Valbuena se levantó de nuevo y, sin decir nada, sacó de la estantería un volumen que debía pesar tres o cuatro kilos. Con cierto esfuerzo lo puso sobre la mesa.
Scripta Minoa,
rezaba el título. «Inscripciones minoicas», tradujo mentalmente Gabriel.

—Ésta es una edición muy reciente —dijo Valbuena, pasando los dedos sobre las tapas del libro como si acariciara un tesoro—. Los
Scripta Minoa
originales los publicó sir Arthur Evans, el descubridor del palacio de Cnosos. Pero aquella obra tiene más de un siglo, y ya le hacía falta una revisión.

Cuando empezó a pasar páginas, Gabriel reconoció algunas imágenes que había visto en Internet. Las fotografías, de gran calidad, reproducían tablillas de barro escritas en lineal A, una escritura silábica que representaba la antigua lengua de la Creta minoica. Al lado de cada fotografía aparecía otra versión de la tablilla, dibujada con trazos negros para que los signos se distinguieran con más nitidez, y por último una versión transcrita al alfabeto latino en la que cada sílaba aparecía separada por un guión.

—En realidad, aún no se ha conseguido descifrar el lineal A, pero al menos podemos leer la mayoría de las sílabas —dijo Valbuena.

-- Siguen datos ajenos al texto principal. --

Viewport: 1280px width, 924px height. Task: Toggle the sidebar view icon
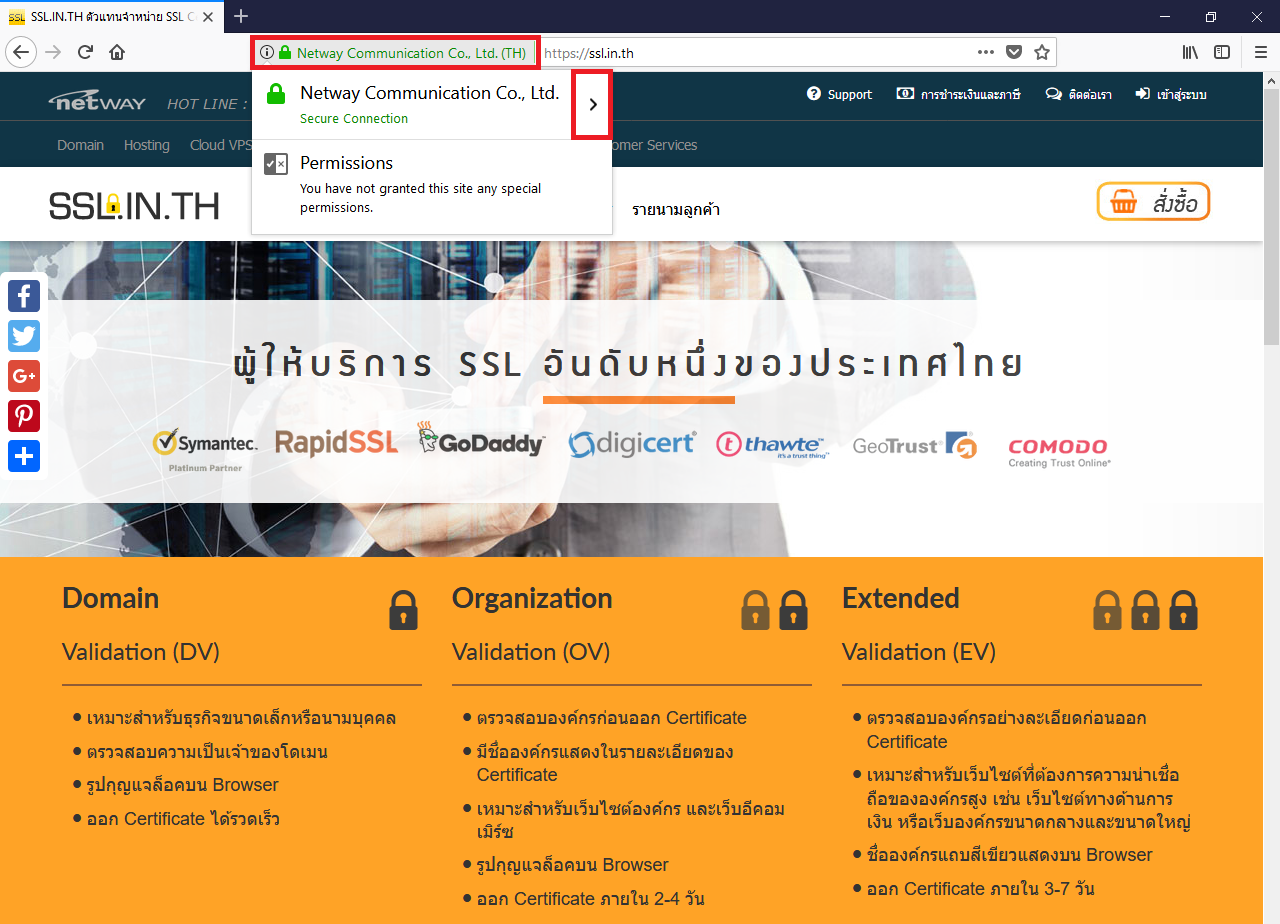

Al final del libro había una lista de vocabulario de aquella lengua desconocida, en la que se sugerían posibles significados para algunos términos. Valbuena señaló
ku-rai y ku-ro.

—Estas dos palabras han sonado varias veces en la grabación. Como ven aquí, se cree que pueden significar «todas» y «todo», respectivamente. Pero observen esta otra —dijo, retrocediendo un poco—. Se trata de
a-ko-a-ne,
que podría significar…

—Madre —dijo Gabriel, aunque el dedo de Valbuena tapaba la traducción.

—Así es. ¿Cómo…?

—¿Podría leerse algo así como
akkuane?

—Sí. El sistema silábico es bastante impreciso. También he escuchado en la grabación
appardumba…

—Padre —dijo Gabriel, con decisión.

No podía decir que el idioma de los minoicos se hubiera grabado por completo en su mente después del sueño. Pero si alguien le ofrecía una pista, como estaba haciendo ahora Valbuena, las palabras salían como carpas enganchadas a un anzuelo. Según Platón, el conocimiento es recuerdo de saberes adquiridos en vidas anteriores. Ahora Gabriel estaba experimentando la reminiscencia, el auténtico conocimiento platónico.

—Isashara —musitó al recordar otro nombre importante.

—¿Qué ha dicho? —preguntó Valbuena—. Repítalo, por favor.

—Isashara. También se escucha en la grabación. Es la gran diosa que vive en una montaña de fuego, al norte de Creta.

El dedo de Valbuena señaló otra de las columnas del vocabulario.
Iasasarame,
y la traducción: «Posible nombre de la Gran Diosa Madre de la religión cretense».

—¿Acaso se dedica ahora a estudiar lineal A, señor Espada?